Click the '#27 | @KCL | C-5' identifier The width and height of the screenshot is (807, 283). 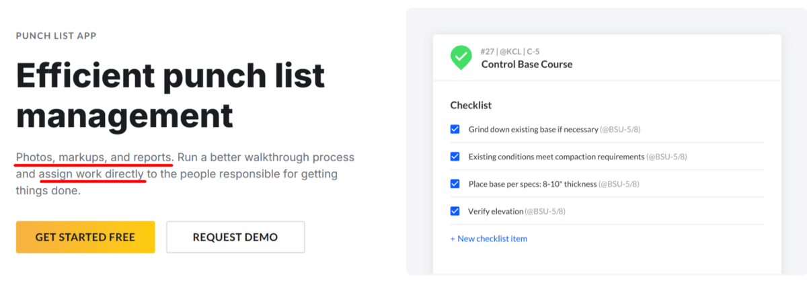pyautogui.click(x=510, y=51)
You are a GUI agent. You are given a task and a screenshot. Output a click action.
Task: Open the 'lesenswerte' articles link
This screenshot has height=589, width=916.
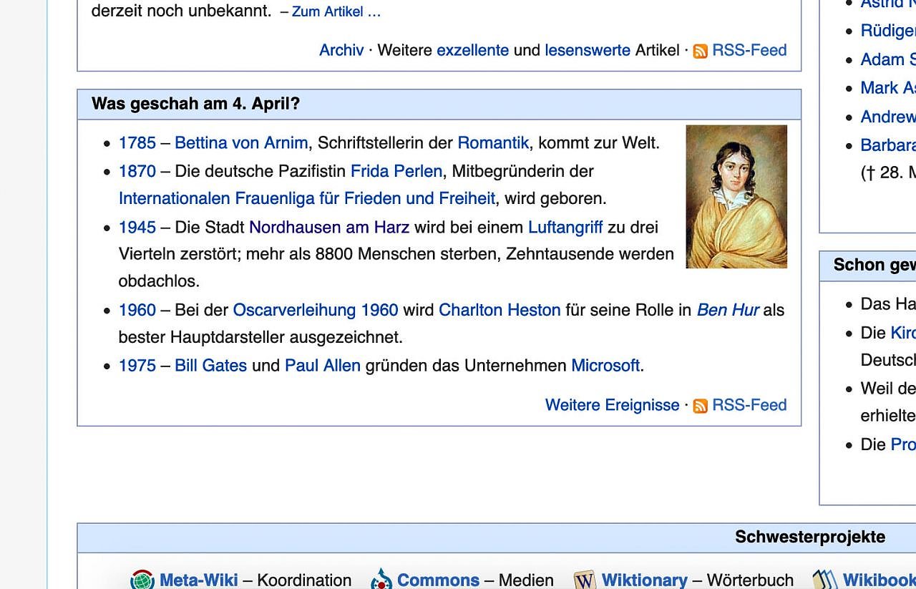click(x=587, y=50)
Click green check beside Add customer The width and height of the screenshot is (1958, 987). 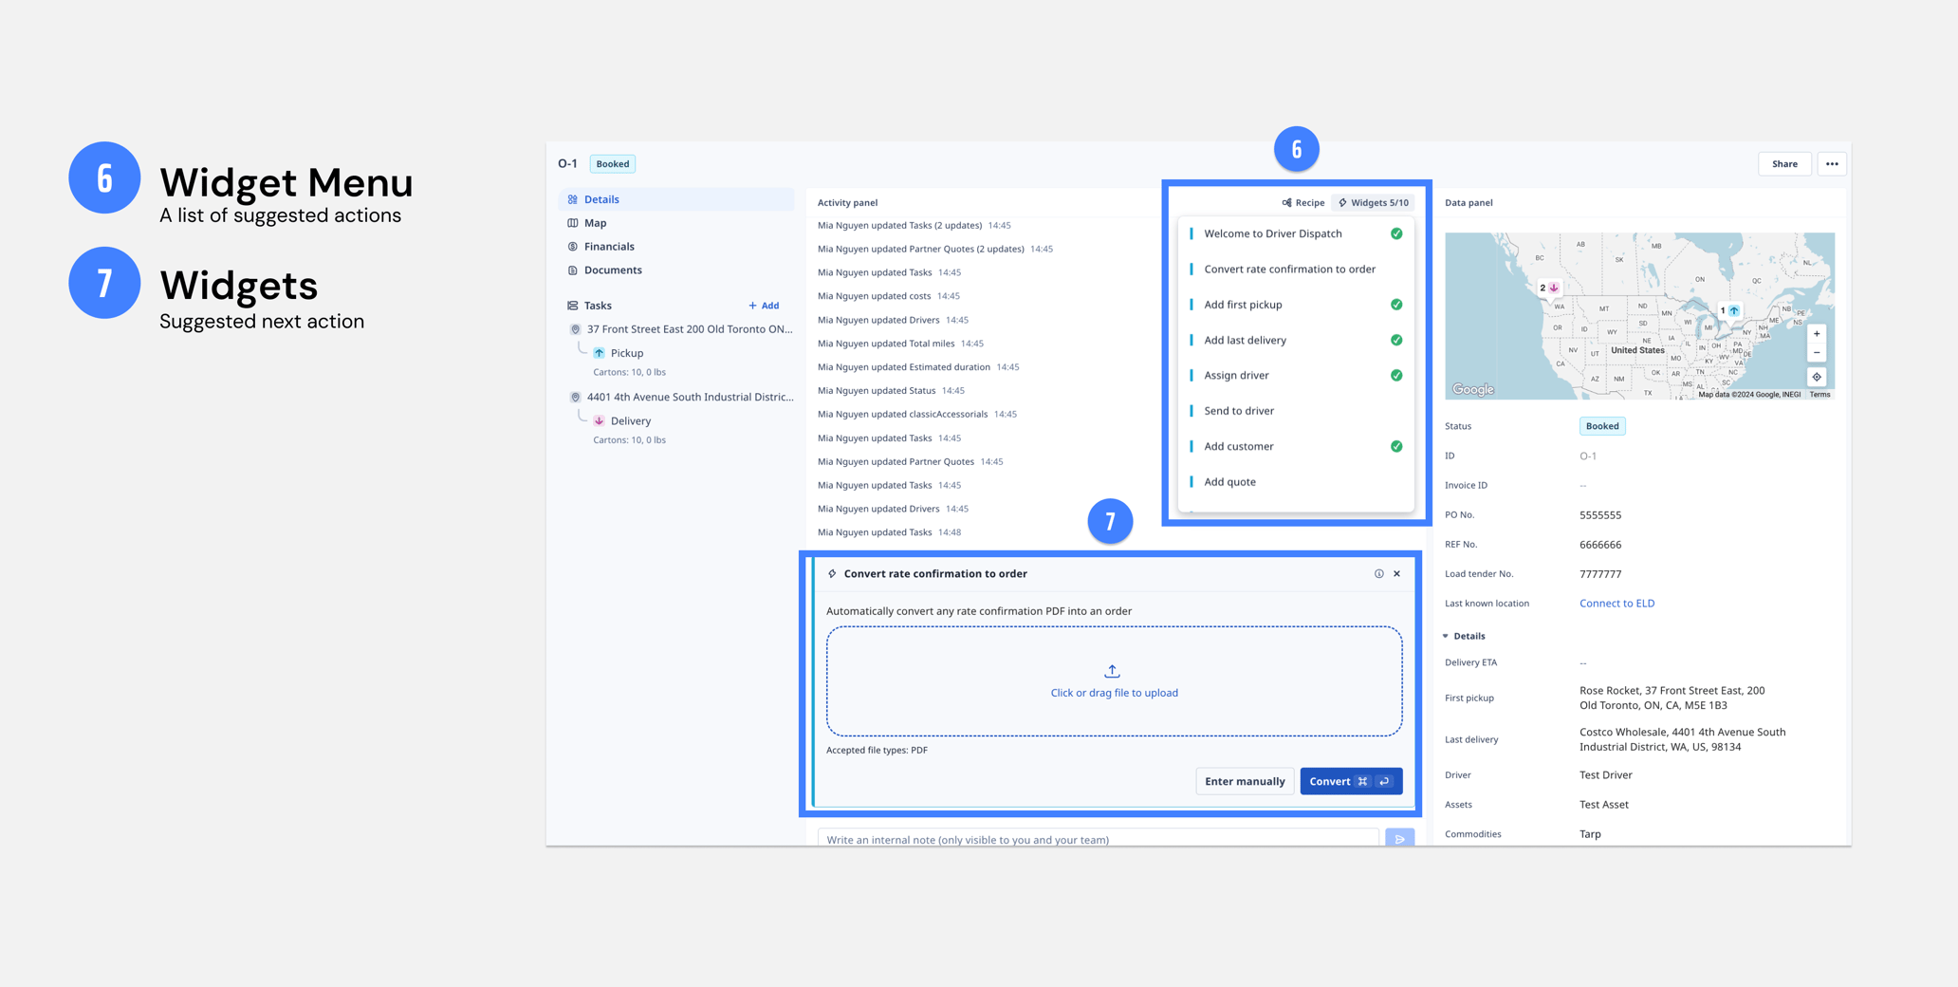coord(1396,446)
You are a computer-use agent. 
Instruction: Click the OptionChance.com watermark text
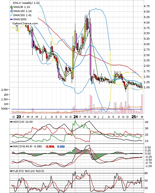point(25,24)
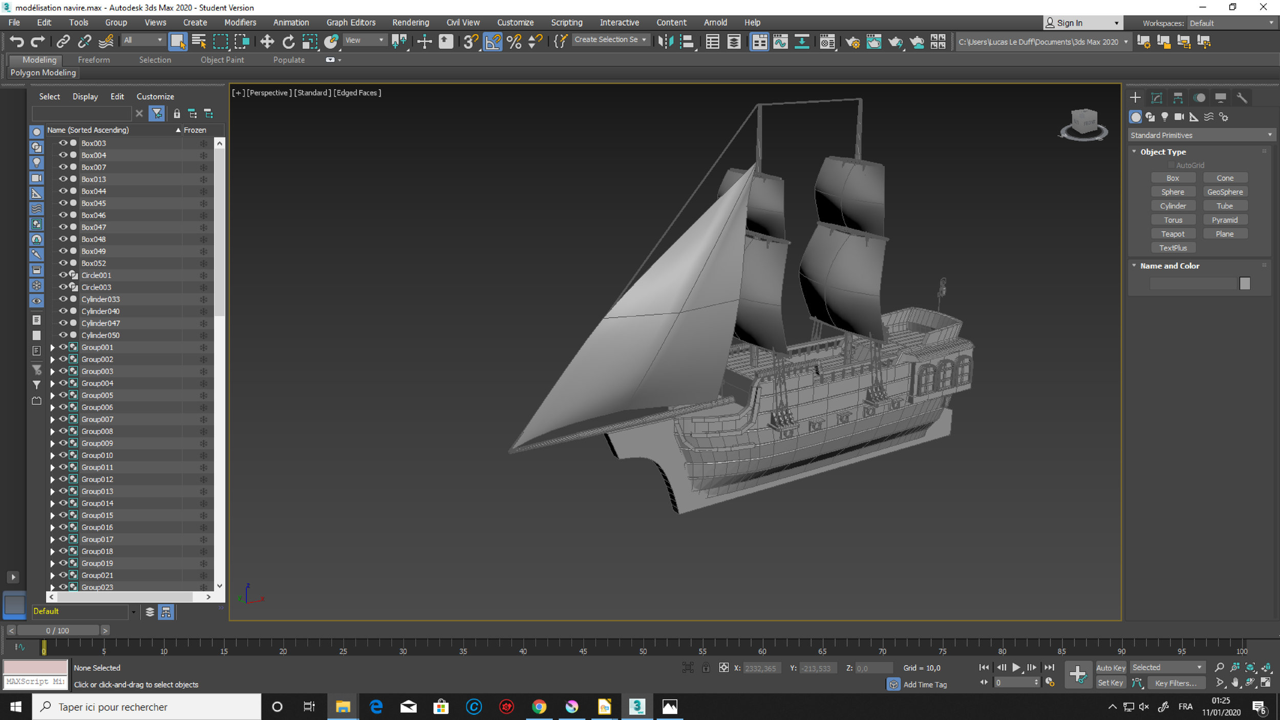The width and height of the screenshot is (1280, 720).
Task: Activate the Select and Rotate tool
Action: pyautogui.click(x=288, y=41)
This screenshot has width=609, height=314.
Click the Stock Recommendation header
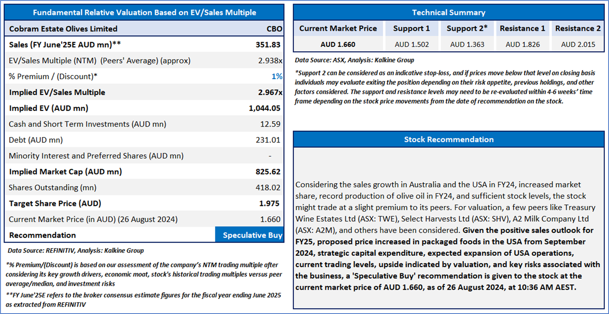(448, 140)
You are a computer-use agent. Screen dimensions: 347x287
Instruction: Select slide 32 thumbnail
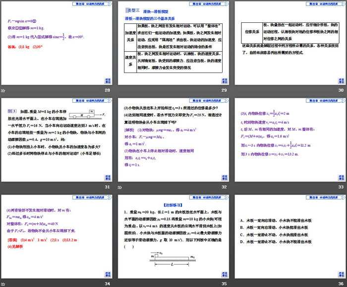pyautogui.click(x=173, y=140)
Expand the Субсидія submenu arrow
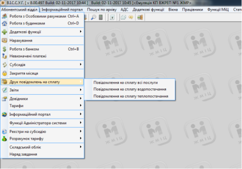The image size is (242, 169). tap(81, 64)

■ ■ ■

-- BRIEF --
How many lines of the listing above contain the string "computer"? Reply with the number alone.

-- EXERCISE ANSWER --
2